Problem to work on ::
Copy every record that follows, word for word.

Source data ::
┄┄┄┄┄┄┄┄┄┄

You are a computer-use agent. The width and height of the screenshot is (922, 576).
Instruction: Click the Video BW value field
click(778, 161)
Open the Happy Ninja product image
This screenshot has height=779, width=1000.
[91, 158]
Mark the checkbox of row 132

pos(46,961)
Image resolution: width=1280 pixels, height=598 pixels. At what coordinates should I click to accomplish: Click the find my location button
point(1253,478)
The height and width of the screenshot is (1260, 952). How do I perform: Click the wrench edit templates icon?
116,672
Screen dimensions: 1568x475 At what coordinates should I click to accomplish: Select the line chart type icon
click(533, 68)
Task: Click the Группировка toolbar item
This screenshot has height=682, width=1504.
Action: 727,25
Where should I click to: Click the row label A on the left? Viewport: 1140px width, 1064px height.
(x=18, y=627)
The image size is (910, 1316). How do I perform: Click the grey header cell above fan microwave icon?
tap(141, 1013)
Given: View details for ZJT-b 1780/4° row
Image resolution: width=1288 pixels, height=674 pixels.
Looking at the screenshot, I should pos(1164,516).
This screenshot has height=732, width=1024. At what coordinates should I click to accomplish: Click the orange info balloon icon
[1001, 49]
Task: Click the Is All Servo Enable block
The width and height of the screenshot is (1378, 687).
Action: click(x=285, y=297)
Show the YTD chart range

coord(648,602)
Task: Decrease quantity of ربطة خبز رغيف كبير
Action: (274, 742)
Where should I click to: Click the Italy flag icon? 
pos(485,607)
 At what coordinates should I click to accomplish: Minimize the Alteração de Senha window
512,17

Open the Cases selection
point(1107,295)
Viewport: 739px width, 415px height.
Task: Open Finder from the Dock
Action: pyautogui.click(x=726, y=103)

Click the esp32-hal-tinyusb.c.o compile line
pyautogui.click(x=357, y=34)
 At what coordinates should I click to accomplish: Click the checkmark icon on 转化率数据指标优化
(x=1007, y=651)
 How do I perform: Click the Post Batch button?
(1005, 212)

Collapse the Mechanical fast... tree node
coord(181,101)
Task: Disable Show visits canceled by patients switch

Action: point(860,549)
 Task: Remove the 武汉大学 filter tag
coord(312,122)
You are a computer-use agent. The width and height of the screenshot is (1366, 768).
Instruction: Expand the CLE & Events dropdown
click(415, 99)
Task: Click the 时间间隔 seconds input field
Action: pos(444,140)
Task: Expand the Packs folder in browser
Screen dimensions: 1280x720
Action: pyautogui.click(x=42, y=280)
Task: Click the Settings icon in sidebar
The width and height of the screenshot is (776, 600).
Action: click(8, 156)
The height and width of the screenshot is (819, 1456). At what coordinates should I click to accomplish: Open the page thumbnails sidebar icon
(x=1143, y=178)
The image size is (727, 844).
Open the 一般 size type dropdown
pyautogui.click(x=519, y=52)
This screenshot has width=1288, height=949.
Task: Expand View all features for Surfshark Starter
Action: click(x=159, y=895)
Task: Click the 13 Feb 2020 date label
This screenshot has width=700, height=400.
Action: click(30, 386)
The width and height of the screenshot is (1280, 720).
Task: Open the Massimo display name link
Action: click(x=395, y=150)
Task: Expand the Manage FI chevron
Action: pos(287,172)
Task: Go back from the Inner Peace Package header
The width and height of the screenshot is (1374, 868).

┄┄┄┄┄┄┄┄┄┄

Task output ::
You are a computer-use agent. The width and height of the screenshot is (922, 576).
Instruction: Click the Video BW value field
click(778, 161)
Open the Happy Ninja product image
This screenshot has height=779, width=1000.
[91, 158]
Mark the checkbox of row 132

pos(46,961)
Image resolution: width=1280 pixels, height=598 pixels. At what coordinates should I click to accomplish: Click the find my location button
point(1253,478)
The height and width of the screenshot is (1260, 952). How do I perform: Click the wrench edit templates icon?
116,672
Screen dimensions: 1568x475 At what coordinates should I click to accomplish: Select the line chart type icon
click(533, 68)
Task: Click the Группировка toolbar item
This screenshot has height=682, width=1504.
Action: 727,25
Where should I click to: Click the row label A on the left? Viewport: 1140px width, 1064px height.
(x=18, y=627)
The image size is (910, 1316). How do I perform: Click the grey header cell above fan microwave icon?
tap(141, 1013)
Given: View details for ZJT-b 1780/4° row
Image resolution: width=1288 pixels, height=674 pixels.
Looking at the screenshot, I should pos(1164,516).
This screenshot has height=732, width=1024. At what coordinates should I click to accomplish: Click the orange info balloon icon
[1001, 49]
Task: Click the Is All Servo Enable block
The width and height of the screenshot is (1378, 687).
Action: click(x=285, y=297)
Show the YTD chart range

coord(648,602)
Task: Decrease quantity of ربطة خبز رغيف كبير
Action: (274, 742)
Where should I click to: Click the Italy flag icon? 
pos(485,607)
 At what coordinates should I click to accomplish: Minimize the Alteração de Senha window
512,17

Open the Cases selection
point(1107,295)
Viewport: 739px width, 415px height.
Task: Open Finder from the Dock
Action: pyautogui.click(x=726, y=103)

Click the esp32-hal-tinyusb.c.o compile line
pyautogui.click(x=357, y=34)
 At what coordinates should I click to accomplish: Click the checkmark icon on 转化率数据指标优化
(x=1007, y=651)
 How do I perform: Click the Post Batch button?
(1005, 212)

Collapse the Mechanical fast... tree node
coord(181,101)
Task: Disable Show visits canceled by patients switch

Action: point(860,549)
 Task: Remove the 武汉大学 filter tag
coord(312,122)
You are a computer-use agent. The width and height of the screenshot is (1366, 768).
Instruction: Expand the CLE & Events dropdown
click(415, 99)
Task: Click the 时间间隔 seconds input field
Action: pos(444,140)
Task: Expand the Packs folder in browser
Screen dimensions: 1280x720
Action: pyautogui.click(x=42, y=280)
Task: Click the Settings icon in sidebar
The width and height of the screenshot is (776, 600).
Action: click(8, 156)
The height and width of the screenshot is (819, 1456). At what coordinates should I click to accomplish: Open the page thumbnails sidebar icon
(x=1143, y=178)
The image size is (727, 844).
Open the 一般 size type dropdown
pyautogui.click(x=519, y=52)
This screenshot has width=1288, height=949.
Task: Expand View all features for Surfshark Starter
Action: click(x=159, y=895)
Task: Click the 13 Feb 2020 date label
This screenshot has width=700, height=400.
Action: click(30, 386)
The width and height of the screenshot is (1280, 720).
Task: Open the Massimo display name link
Action: click(x=395, y=150)
Task: Expand the Manage FI chevron
Action: pos(287,172)
Task: Go back from the Inner Peace Package header
The width and height of the screenshot is (1374, 868).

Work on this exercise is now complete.